I occaisionally lurk here, but there isn't much to see most of the time. I can tolerate sweets, and I have to limit myself because I have no problems eating them. The only times I have had any issues were when I had 2 biscuits at once (needless to say, I will never do that again), and when I ate BBQ chicken wings. I stay away from soda and carbonated beverages too. I don't think I drink enough liquids though. I do see myself differently now, at times. I am still amazed that I can sit and cross my legs without having to move one leg over the other by pulling it with my hands and it hurting too bad to sit like that very long. I see myself sit in my office chair and realize that I don't take up the entire seat anymore, I can sit in the movie theater seats without touching the person next to me. I can't wait to go to an amusement park this year because last year we went and I only rode 3 rides because it was all I could do to fit into them and I was too embarrased to try anymore and be turned away. I feel light when I walk. I feel people's eyes on me now, and I don't feel like they are saying look at the fattest person in the room anymore. It feels wonderful. I am starting to get sagging skin though. I started out in July at 306 before my liver shrinking diet, on surgery day I was at 272, and now I am at 210. Only 4 pounds until I hit 100. I cant wait. Then I will set my goal at 199. One step at a time.

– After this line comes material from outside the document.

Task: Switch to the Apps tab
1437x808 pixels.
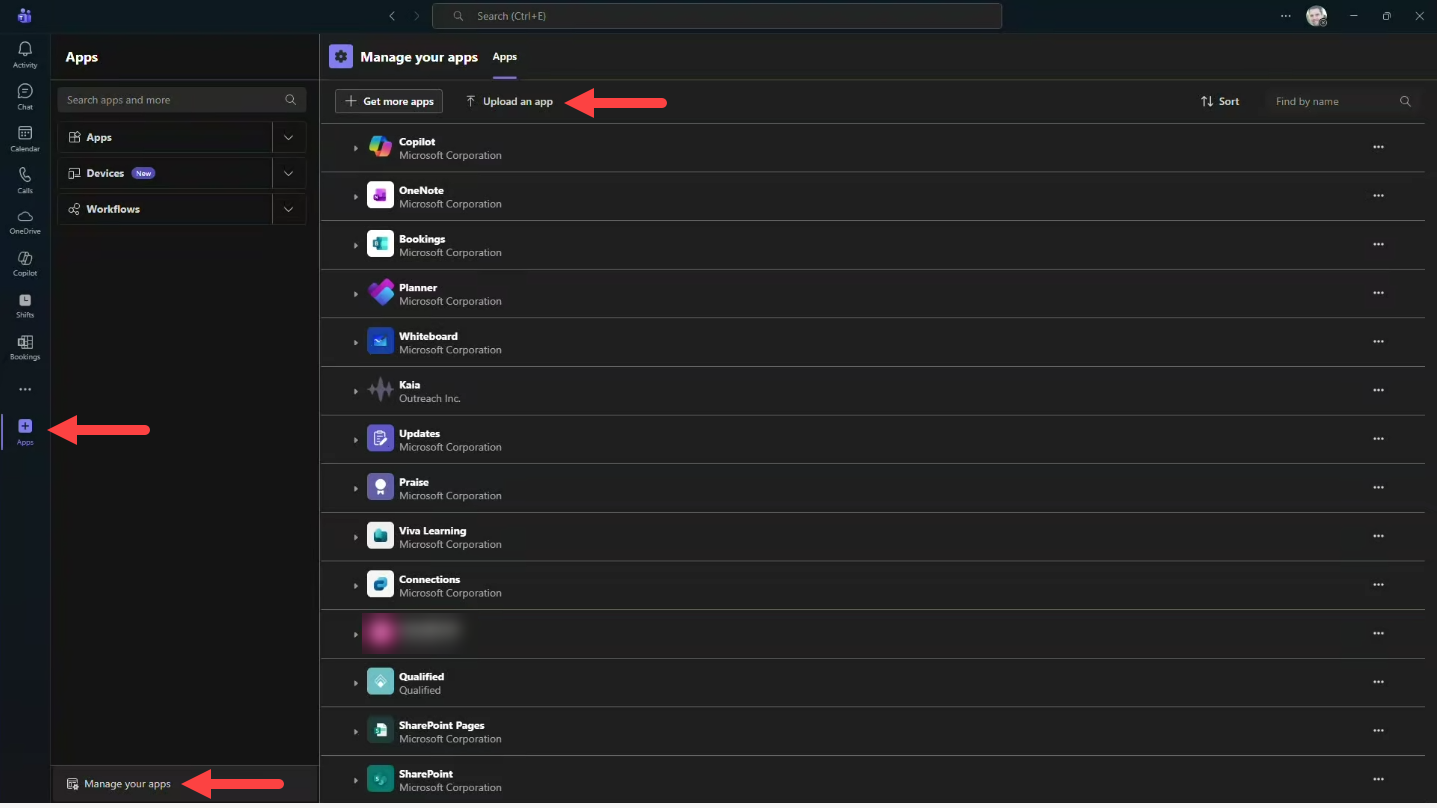Action: click(504, 58)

I agree about this board being dead. I check it out regularly, but there's never anything new. I will try to post more often too.
So I just got back from a week in Mexico. We stayed at an all-inclusive resort. I thought I did pretty well with the food and alcohol, but I gained 2 1/2 pounds. I'm hoping that it is mostly water retention as I couldn't get much water in. (It was purified, but it tasted different.) I did drink, and I ate, but I didn't drink a lot, and I ate fish mostly. I also walked the beach a couple of times, went to the gym and did pool aerobics twice. My husband and I danced into the night at the disco on 4 different evenings. These are all activities that I have never done in the past, plus what I ate all week, I think I would have eaten in a couple of days in the past. Same with the alcohol. So 2 1/2 pounds isn't necessarily a big gain for a week on vacation, but I still find it discouraging. I so want to reach my goal before the "honeymoon period" wears off. I feel like I lost 2 weeks (last week and this week -hopefully just one- that I will need to spend taking off the extra pounds) on my weight loss journey.